I felt her smile on my shoulder. In front of us were two ducks waddling on the grass, soaking the sun. The second one followed the first around until the first one flew away. The other stayed behind grazing the grass. The wind picked up.
“I wonder what vows we’ll make,” she pondered. “How honest will they be?”
I shifted in my place and the cool soil bulged in the place where my heels sunk.
“Do you want to practice them now?” I joked.
She chuckled. She wrapped her fingers in mine and began speaking.
“I vow to keep you happy and content, through thick and thin, through high and low. For I know no other love like yours, and nothing else will come close to what you make me feel. I vow to keep this fire burning through the coldest of nights, and keep it ablaze through the most scorch of days”.

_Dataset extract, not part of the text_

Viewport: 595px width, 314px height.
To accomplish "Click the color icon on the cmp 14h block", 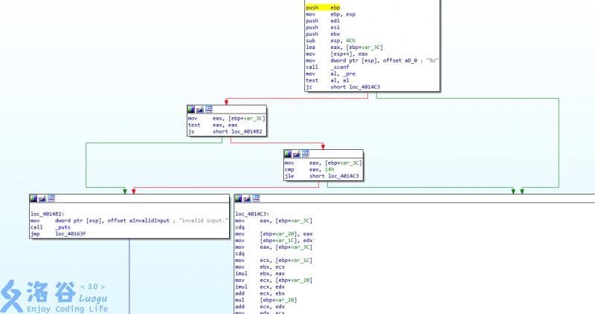I will [288, 154].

She looked at me as she recited her rehearsed verses. She hummed the wedding song and smiled.
“Something like that”.
She walked in a single file line, with her hand wrapped around her father’s. She was like a celebrity walking down the red carpet, accepting her praise and flaunting her beauty. Every eye locked on her; her smile and her eyes that gleamed in the afternoon. Her father was her king guarding her with love and affection.

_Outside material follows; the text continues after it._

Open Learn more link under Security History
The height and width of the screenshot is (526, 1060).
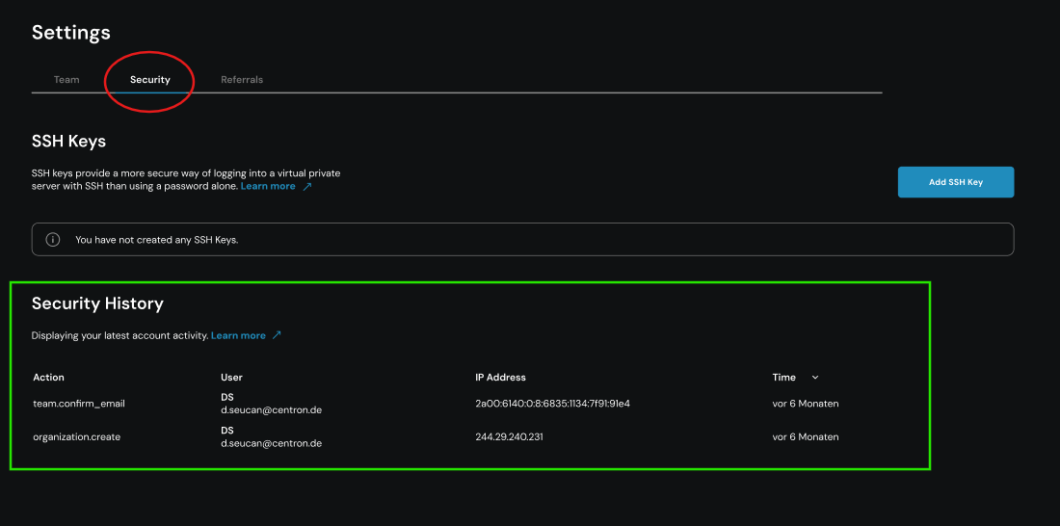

I stood patiently as she walked towards me. My eyes watered and wiped themselves. Such an astonishing angel she was, dressed in white and that braid over her shoulder. Lilacs, tulips and daffodils were all wrapped in a summer bunch that squeezed in her hands while her gown swayed gently from side to side. She took small steps and the organ music complimented each gesture.
Finally she saw me and our eyes met. Her cheeks tickled a smile like they did that summer afternoon so many years ago and her eyes lit up like never before. I could feel a pulse in my vein double and my heart beat faster. The blood pumped quicker and my breaths grew heavier. I managed to smile back, a weak one in the process and she looked away. She was inches away from me. I could smell her sweet perfume.
Then she walked past me.
I saw her gait quicken as she reached the altar. Her groom waited for her patiently. His bow tie was black and his suit was not a tuxedo. He didn’t seem to enjoy the Elvis classic either because he winced at every chord change. But he stood proud and ready to be her husband, and that was enough for that day.
We all sat on our seats and the processions started. I clocked out immediately. For once, I realised that not paying attention would be the wiser thing to do. I thought about it all, the reasons and the incidents that led me here and her on that altar with someone else. They all seemed futile and regret seemed unnecessary. Life flows in a smooth serene quietness. It’s only when we’ve missed our chances, that our choices seem wrong.
I paid attention only during the vows. I remembered hers like a vague silhouette of a distant dream. These were different. There were no promises of contentment and no fires to keep burning. The vows were mature and doable, not outrageous claims that could not be made.
They kissed. I turned away. It was the worst afternoon of my life. It was the second longest afternoon of my life.
With our fingers intertwined, she hummed a soft melody of a tune I had never heard before. Maybe she made it up as she sat there, or maybe it was a song I had yet to hear but it made me feel warm in my heart. The sun’s shine was a different ray of light, and it felt like just for a second that all the illumination in the world came from the being beside me.
When she had stopped, my eyes were closed and my head rested on the trunk of the hard wooden tree. In my head I was seeing myself from outside my body, like a ghost creeping on. I could not believe I was there, and she was there with me. I could not believe that for the first time, I was free of all the care in the world and that I lay liberated under the shadow of an oak tree and beside me a girl that I just planned to share a future with. I was young and I was free.
She tickled my cheek and my eyes slowly opened. All I saw was her.
“I love you,” she said.
“I love you too,” I confessed.
The afternoon wind blew once again and the leaves above us rustled in unison. It seemed as though the sun paused in the sky for us and the clouds stayed whiter a little longer than they usually did. It was the best afternoon of my life. It was the longest afternoon of my life.